Die deutsche Autoindustrie, die sich bei Zellen bisher weitgehend auf Lieferungen von Anbietern aus Korea, China und Japan verlässt, hat ein Auge auf das Projekt. Ist CATL mit einer Produktion in Thüringen erfolgreich, dann wachse der Druck, dass auch die deutschen Hersteller in die Fertigung einsteigen, heißt es unter Automobilfachleuten. In der Politik und der Branche wird seit Jahren über die Marktmacht asiatischer Hersteller diskutiert und die Frage, ob deutsche Autohersteller dadurch in zu große Abhängigkeit geraten, wenn der Verkauf von E-Fahrzeugen wie erhofft stark anzieht.
Nur VW hat - etwas - Erfahrung mit Batteriefertigung
Die Bundesregierung baut deshalb an europäischen Batterie-Allianzen.Als einziger deutscher Autobauer hat VW mit einer Pilotfertigung von Zellen in Salzgitter reagiert, um Erfahrungen auf dem Gebiet zu sammeln. Bei der Investitionsbekanntgabe von CATL (Contemporary Amperex Technology Ltd.) im Juli 2018 in Berlin hatte Bundeskanzlerin Angela Merkel die Gemengelage in Deutschland so umschrieben: "Wenn wir es selber könnten, wäre ich auch nicht traurig."
Noch steht CATL mit seinem Projekt am Anfang. Im logistisch perfekt zwischen der Nord-Süd-Autobahn A71 und der Ost-West-Autobahn A4 gelegenen Gewerbegebiet "Erfurter Kreuz" sind 70 Hektar für die Fabrikbauten reserviert. Gebaut werde zunächst auf 22 Hektar, sagt Europa-Präsident Zentgraf.

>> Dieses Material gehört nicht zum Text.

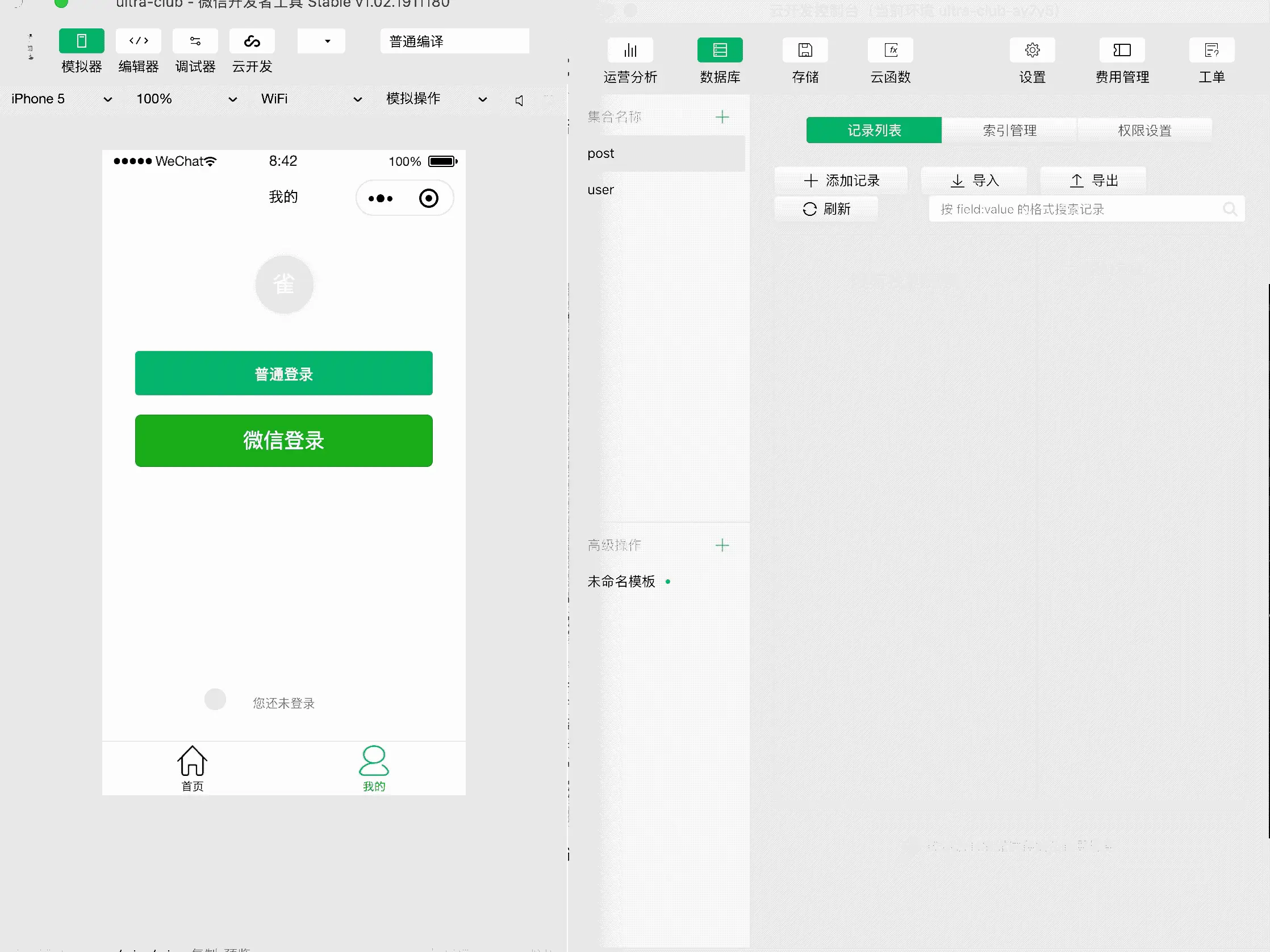Toggle the Simulator panel button

(82, 41)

Er kaufte im Frühsommer etwa zehn Jahre alte Hallen und Bürogebäude, die der Bosch-Konzern für einen kurzen, aber teuren Ausflug in die Solarzellenfertigung bauen ließ. Zuletzt hatte die insolvente Solarworld AG dort produziert. Ironie der Geschichte: Die deutsche Solarindustrie ging vor allem in die Knie, weil chinesische Hersteller den Markt mit Zellen und Modulen zu günstigeren Preisen fluteten.

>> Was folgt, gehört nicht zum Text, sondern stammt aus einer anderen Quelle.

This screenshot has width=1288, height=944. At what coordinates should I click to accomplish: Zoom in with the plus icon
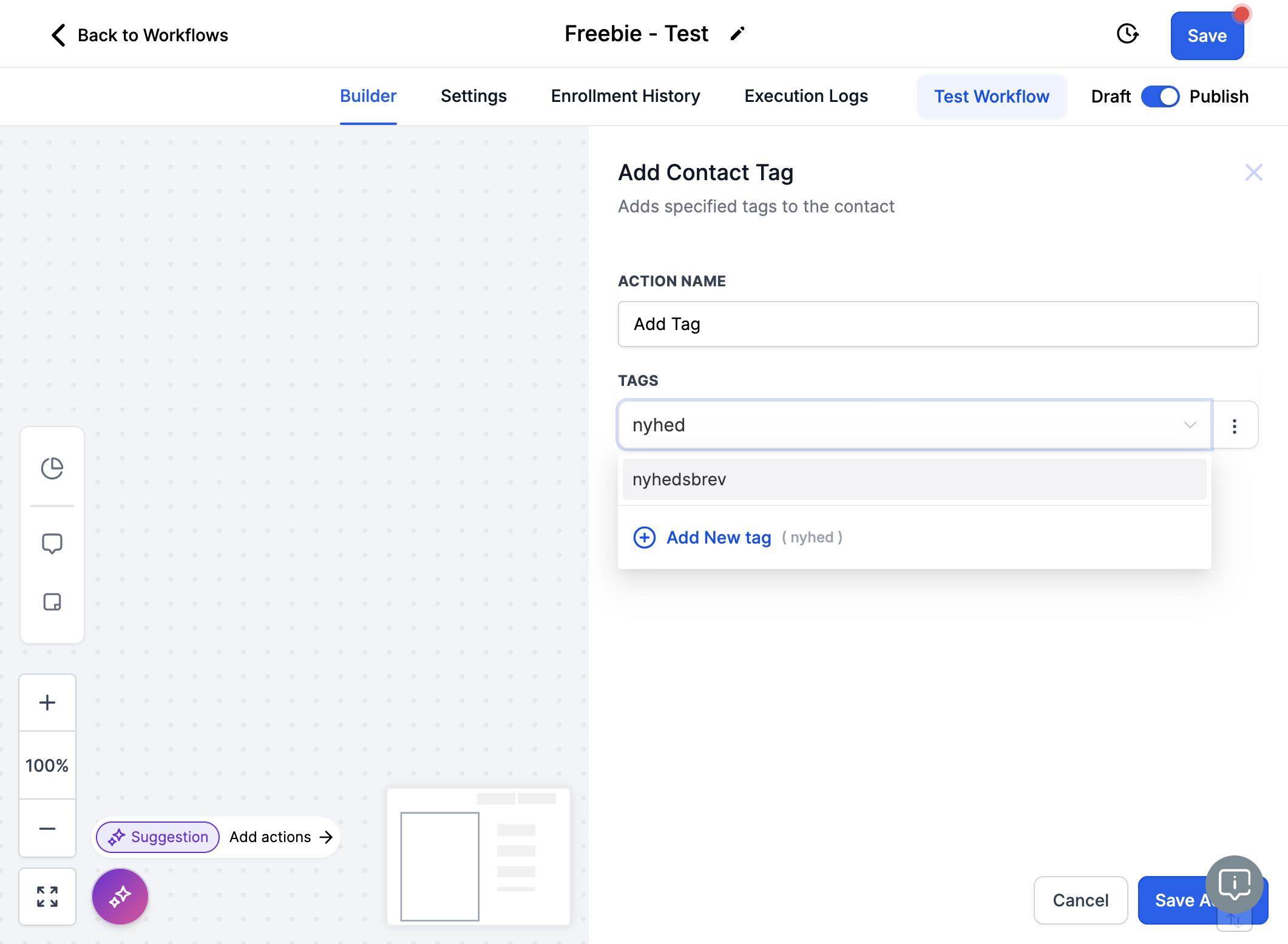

Erste Aktivitäten schon in kommenden Jahr?
Den Europachef des chinesischen Batterie-Riesen ficht das nicht an. Er hat Pläne mit der Immobilie. Dort könnten schon im kommenden Jahr die ersten 200 Arbeitnehmer Module aus Zellen zusammenbauen, die aus China geliefert werden. Beim Zeitplan für die Neubauten ist Zentgraf vorsichtig. "Die Investitionssumme von 1,8 Milliarden Euro soll nach den Planungen innerhalb von 60 Monaten umgesetzt werden - und natürlich abhängig von der Marktentwicklung bei Elektrofahrzeugen." Zunächst solle die Kapazität bei 14, dann bei 24 Gigawattstunden liegen. Zentgraf: "Die Klimaziele sind der Treiber. Alle Autobauer fahren ihre Elektroproduktion hoch."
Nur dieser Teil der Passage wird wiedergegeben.